Posologies et protocoles

La Riordan Clinic’s aux Etats-Unis, qui a pratiqué plus de 40000 injections, a déterminé une forme de protocole pour les intraveineuses23. La prise en charge s'effectue avec ou sans chimiothérapie.

La prise en charge se fait globalement de la façon suivante:

  • 50 grammes de vitamine C injectable (en réalité 25 à 100 grammes selon la concentration sanguine atteinte, l'âge, le poids et le type de cancer);
  • les injections se font 2 à 3 fois par semaine durant 1 à 3 mois, puis elles sont espacées (1 fois par semaine à 1 fois par mois) et peuvent durer plusieurs mois;
  • 4 grammes par jour de vitamine C, fractionnés dans la journée;
  • d'autres antioxydants, comme l'acide alpha-lipoïque sont souvent préconisés.

Le protocole mis en place par Pauling et validé par l'étude japonaise propose:

  • 10 jours à 10 grammes de vitamine C injectable;
  • suivis d'une prise orale continue de 10 à 30 g / jour, en doses fractionnées.

Intraveineuses en France

Les injections de vitamine C en France sont quasiment impossibles à mettre en œuvre. Ce n'est pas interdit, mais il n'y a pas réellement de produit disponible pour les réaliser. Aujourd'hui, seul un format en ampoules de 1 ml est disponible en France: c'est la Laroscorbine24. Il est alors impossible de réaliser une injection d'au moins 50 grammes.
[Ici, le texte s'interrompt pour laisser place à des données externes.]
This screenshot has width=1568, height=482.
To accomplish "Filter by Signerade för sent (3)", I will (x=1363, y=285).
D'autre part, un médecin qui s'engage dans cette voie s'expose nécessairement pour ses pratiques hors cadre.

Intraveineuses en Allemagne

En Allemagne, les intraveineuses de vitamine C sont beaucoup plus faciles à réaliser. Il existe notamment un produit appelé Pascorbine, qui facilite l'injection. Certaines cliniques les pratiquent dans la prise en charge du cancer. Ils y associent d'autres types de traitements, comme la vitamine B17 ou l'acide alpha-lipoïque.

Des centres intégratifs se sont développés, à Kehl, Berlin ou Francfort. En Europe, ces centres sont également présents en Autriche et en Lituanie.
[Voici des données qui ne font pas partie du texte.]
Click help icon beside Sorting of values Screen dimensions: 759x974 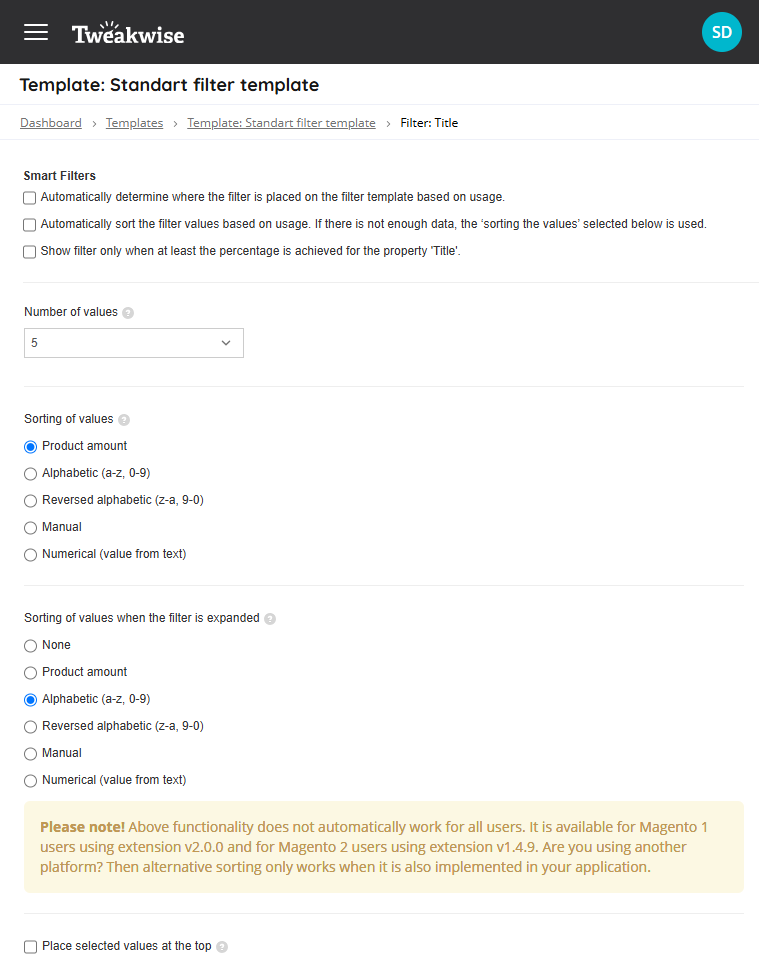[x=124, y=420]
L'administration de ces soins doit être réalisée sur plusieurs semaines26.

Une nouvelle option: la liposomale

Depuis quelques années, il existe de la vitamine C sous forme liposomale, qui se prend par voie orale. Elle est obtenue par un procédé technologique, qui encapsule la vitamine C à l'intérieur d'une petite bille de graisse, de la taille de quelques nanomètres. Cette opération permet de rendre la vitamine C liposoluble et donc mieux absorbée par l'intestin. Cela a pour conséquence de:

  • multiplier par 2 le taux de vitamine C sanguine obtenu normalement par voie orale;
  • éviter que le vitamine C soit trop fortement éliminée par l'organisme;
  • diminuer considérablement les problèmes digestifs; rencontrés lors de prises à haute dose de vitamine C.
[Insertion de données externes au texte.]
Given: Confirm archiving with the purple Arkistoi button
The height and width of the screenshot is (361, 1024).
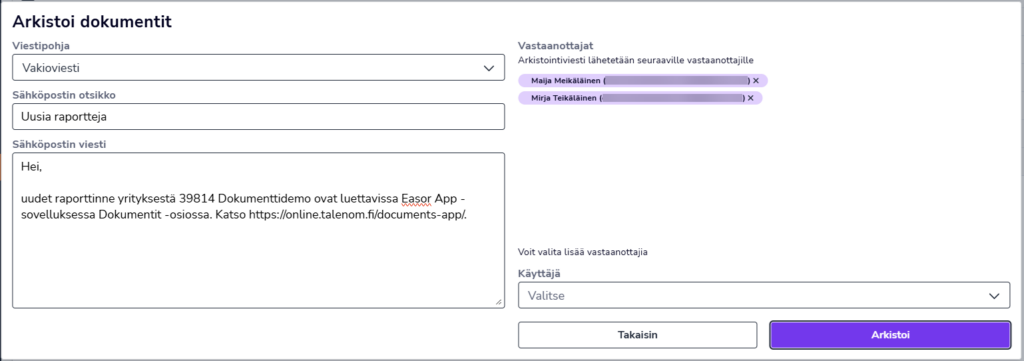Looking at the screenshot, I should [890, 335].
En aidant à maintenir un taux sanguin plus élevé et plus longtemps, la vitamine C liposomale permet de contourner en partie les limites de la vitamine C par voie orale. Sachant que son activité anticancer est associée à sa concentration dans le sang, la liposomale pourrait être un complément ou une alternative intéressante aux injections.

Conclusion

Il ne faut pas s'attendre à ce que des injections de vitamine C guérissent le cancer. Il ne faut pas les voir non plus comme une "chimiothérapie naturelle".

Il est vrai que:

  • l'impact des hautes doses de vitamine C sur le cancer a été vérifié sur les cultures de cellules. D'ailleurs ,on connaît bien aujourd'hui son mode d'action anti-tumoral;
  • quelques études ont objectivé un impact positif et significatif sur la durée de vie des patients traités;
  • beaucoup de personnes, qui ont expérimenté les injections, en ont tiré des bénéfices;
  • les études qui ont invalidé les effets des intraveineuses sur l'Homme n'ont pas intégré l'association "voie orale + injectable";
  • la plupart des études rapportent qu'elles améliorent les effets secondaires des chimiothérapies.

Mais ces point positifs ne constituent pas un traitement anticancer à part entière. Dans le meilleur des cas, il faut les considérer comme une aide et non pas comme une solution.